KellysZeros · 07/12/2016 12:11

No, to be fair, he said that he would be home late last night, so I did eat around eight. Tonight he's home even later (after work reception! I am sure he's not having an affair, honest)

OP posts:
HaveNoSocks · 07/12/2016 12:51

YANBU. It's fair enough for you to do most of the housework if you're not working but that doesn't make you his skinny to be ordered around. Sounds like he thinks he has higher status because he's earning the money, I couldn't stand that, especially if you plan to have kids/maternity leave I'd want to sort it out ASAP.

CheesyWeez · 07/12/2016 14:13

If he's at an after-work reception tonight he won't want dinner, surely? Plates full of nibbles at those things.

SenseiWoo · 07/12/2016 14:38

I am the person who was getting home later than promised or forgetting to ring. DH really pulled me up on it and now I am much better. I text an estimate of when I will be home and text again if that changes a lot. Either way, I always text when I am leaving.

Most of what I would add has already been posted by others. One thing though: it is not right to have a situation where one partner sets the standard of how things should be done and the other partner is expected just to make it happen.
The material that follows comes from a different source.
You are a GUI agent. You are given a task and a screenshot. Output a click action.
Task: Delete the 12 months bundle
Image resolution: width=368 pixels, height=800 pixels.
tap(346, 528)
I always cook dinner (DH cooks for the children earlier in the evening. He dislikes cooking, I love doing it). DH will wait for me to get home even when I'm going to be late rather than cook for himself. It would be completely unreasonable for him to start laying down rules for what I should and shouldn't cook. I take his preferences into account and I ask him what he'd like. Sometimes he is given a choice. When push comes to shove though, I am the cook so I decide the menu. And in a very busy week, it might well be something defrosted, or leftovers. There has to be flexibility.

Oh, and what your DH's mother used to do is completely irrelevant to your living arrangements as a couple. Times change.